Douglas Preston pensait avoir été confronté à tous les impondérables durant sa carrière. Au Cambodge par exemple, où il était parti en 1995, pour le compte de National Geographic, à la découverte d’un temple situé en pleine jungle, où se réfugiaient les anciens rois d’Angkor, et encore géré par les khmers rouges. « Nous avions effectué le voyage avec quinze militaires cambodgiens, membres des forces spéciales, armés de fusil automatiques, de lance-roquettes et de grenades. Ils avaient encore plus peur que nous. »
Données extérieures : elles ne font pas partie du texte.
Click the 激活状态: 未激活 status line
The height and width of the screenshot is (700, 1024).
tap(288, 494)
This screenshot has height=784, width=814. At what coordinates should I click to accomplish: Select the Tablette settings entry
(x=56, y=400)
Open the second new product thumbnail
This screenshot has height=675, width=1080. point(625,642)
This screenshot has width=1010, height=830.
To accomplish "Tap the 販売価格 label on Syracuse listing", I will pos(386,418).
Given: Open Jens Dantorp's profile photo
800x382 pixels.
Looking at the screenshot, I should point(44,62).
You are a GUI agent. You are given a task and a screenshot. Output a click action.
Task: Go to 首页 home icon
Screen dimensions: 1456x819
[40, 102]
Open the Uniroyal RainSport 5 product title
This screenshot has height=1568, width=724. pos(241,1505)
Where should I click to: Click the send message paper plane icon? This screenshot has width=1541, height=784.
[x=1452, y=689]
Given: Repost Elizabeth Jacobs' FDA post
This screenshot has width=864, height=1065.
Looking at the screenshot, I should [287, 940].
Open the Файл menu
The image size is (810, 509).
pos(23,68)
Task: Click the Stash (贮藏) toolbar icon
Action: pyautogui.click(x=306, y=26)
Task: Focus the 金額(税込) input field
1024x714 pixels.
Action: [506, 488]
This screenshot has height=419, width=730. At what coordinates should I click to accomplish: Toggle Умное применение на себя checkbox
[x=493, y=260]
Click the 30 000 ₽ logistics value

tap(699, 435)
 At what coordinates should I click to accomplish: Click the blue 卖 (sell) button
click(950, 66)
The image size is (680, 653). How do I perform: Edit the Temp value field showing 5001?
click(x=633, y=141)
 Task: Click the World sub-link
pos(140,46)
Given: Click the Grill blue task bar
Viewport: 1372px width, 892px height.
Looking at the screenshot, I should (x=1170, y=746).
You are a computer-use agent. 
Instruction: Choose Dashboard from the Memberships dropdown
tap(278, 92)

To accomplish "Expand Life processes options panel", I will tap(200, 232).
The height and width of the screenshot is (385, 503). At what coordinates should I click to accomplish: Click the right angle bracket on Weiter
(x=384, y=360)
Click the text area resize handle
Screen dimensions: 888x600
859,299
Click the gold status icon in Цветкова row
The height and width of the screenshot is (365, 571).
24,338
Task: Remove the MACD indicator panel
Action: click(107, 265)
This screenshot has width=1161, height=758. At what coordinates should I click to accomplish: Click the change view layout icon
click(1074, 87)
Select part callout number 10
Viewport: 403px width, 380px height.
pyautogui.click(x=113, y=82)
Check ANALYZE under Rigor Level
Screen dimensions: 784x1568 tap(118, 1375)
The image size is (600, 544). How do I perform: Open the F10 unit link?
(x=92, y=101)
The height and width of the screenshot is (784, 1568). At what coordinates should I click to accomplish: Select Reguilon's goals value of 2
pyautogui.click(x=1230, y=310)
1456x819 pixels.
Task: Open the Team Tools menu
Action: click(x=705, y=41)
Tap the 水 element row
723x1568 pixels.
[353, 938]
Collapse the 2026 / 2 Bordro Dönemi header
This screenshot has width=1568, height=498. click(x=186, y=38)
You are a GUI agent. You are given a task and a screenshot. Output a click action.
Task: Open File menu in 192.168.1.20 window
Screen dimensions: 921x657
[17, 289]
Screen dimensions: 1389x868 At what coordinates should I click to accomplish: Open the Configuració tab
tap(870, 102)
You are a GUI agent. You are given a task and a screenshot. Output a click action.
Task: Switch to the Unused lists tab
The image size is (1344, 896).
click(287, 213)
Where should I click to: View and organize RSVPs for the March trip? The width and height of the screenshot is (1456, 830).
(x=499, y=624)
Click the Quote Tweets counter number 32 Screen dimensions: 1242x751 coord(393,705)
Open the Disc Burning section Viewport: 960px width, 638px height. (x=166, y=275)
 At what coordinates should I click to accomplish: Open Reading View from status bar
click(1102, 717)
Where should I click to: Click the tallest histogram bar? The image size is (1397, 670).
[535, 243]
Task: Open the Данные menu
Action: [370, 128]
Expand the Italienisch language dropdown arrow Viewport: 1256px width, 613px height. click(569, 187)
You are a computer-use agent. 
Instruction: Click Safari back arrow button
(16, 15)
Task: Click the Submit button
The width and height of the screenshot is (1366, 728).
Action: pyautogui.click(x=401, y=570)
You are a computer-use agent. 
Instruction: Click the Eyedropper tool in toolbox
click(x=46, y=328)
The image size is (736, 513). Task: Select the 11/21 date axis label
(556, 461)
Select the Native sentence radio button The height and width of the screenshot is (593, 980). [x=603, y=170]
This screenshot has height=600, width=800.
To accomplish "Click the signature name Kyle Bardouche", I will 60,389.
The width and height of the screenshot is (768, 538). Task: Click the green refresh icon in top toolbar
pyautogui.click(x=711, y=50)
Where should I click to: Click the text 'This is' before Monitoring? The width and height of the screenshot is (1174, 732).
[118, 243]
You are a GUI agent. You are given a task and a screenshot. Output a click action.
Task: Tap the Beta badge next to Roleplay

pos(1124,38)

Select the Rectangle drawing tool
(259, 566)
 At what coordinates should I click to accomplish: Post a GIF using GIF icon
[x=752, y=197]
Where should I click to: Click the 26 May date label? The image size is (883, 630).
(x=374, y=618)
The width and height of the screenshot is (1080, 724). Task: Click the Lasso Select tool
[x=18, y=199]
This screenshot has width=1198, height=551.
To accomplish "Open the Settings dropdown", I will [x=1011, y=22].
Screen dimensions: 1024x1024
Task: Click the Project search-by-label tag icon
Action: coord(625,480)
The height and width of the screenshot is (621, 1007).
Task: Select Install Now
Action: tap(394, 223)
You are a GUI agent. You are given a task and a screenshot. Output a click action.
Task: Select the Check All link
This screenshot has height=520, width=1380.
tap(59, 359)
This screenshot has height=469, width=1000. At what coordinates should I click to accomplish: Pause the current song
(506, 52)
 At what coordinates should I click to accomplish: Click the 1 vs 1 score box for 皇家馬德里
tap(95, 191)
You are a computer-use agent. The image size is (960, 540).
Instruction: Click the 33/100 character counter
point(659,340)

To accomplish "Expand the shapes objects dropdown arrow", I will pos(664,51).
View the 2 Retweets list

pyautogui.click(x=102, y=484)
« Personne n’y avait mis les pieds depuis cinq siècles. Le peuple, inconnu, qui a construit cette ville a disparu dans les années 1500, victime des maladies issues de l’ancien monde : oreillons, grippe, varicelle. » Douglas Preston

Le journaliste avait également eu accès à l’une des tombes, jamais ouvertes, de l’un des 52 fils de Ramsès II dans la Vallée des Rois en Egypte, qui donnera lieu à l’un de ses reportages les plus célèbres, publié dans The New Yorker en 1996. Mais rien ne s’approche des dangers auxquels il s’est exposé dans la jungle de la Mosquitia. « J’y ai passé neuf jours, neuf très longs jours. Je suis arrivé avec une équipe d’archéologues, des botanistes, des soldats des forces spéciales honduriennes. La Cité blanche se situe dans la jungle la plus épaisse au monde, à flanc de montagne, inaccessible en bateau. Le seul moyen de s’y rendre est en hélicoptère. Personne n’y avait mis les pieds depuis cinq siècles. Le peuple, inconnu, qui a construit cette ville a disparu dans les années 1500, victime des maladies issues de l’ancien monde : oreillons, grippe, varicelle, raconte-t-il aujourd’hui. Les animaux, jaguars et pumas, n’ayant jamais côtoyé un humain, n’ont pas cherché à nous attaquer. En revanche, les serpents, parmi les plus venimeux de la planète, restent une menace permanente. Enfin, il y a un parasite, baptisé Leishmania, particulièrement dangereux. Il mange votre peau, s’attaque à vos lèvres et à votre nez, jusqu’à ce que vous ayez un trou dans le visage. Ensuite, vous mourez. »

Le président du Honduras avait songé à transformer ce territoire, désormais exploré, en écozone, accessible aux touristes, avant de renoncer à la suite de l’avis des médecins. Après ce reportage, Douglas Preston, lui, est retourné au Nouveau-Mexique, d’où il s’est péniblement extirpé de temps à autre pour de longs séjours à Washington afin de se faire soigner, avec succès, pour la leishmaniose contractée au Honduras. A un médicament près, la jungle de la Mosquitia allait devenir le lieu de son ultime expédition.

« La Cité perdue du dieu singe », de Douglas Preston, traduit de l’anglais (Etats-Unis) par Magali Mangin, Albin Michel, 384 p., 24 €.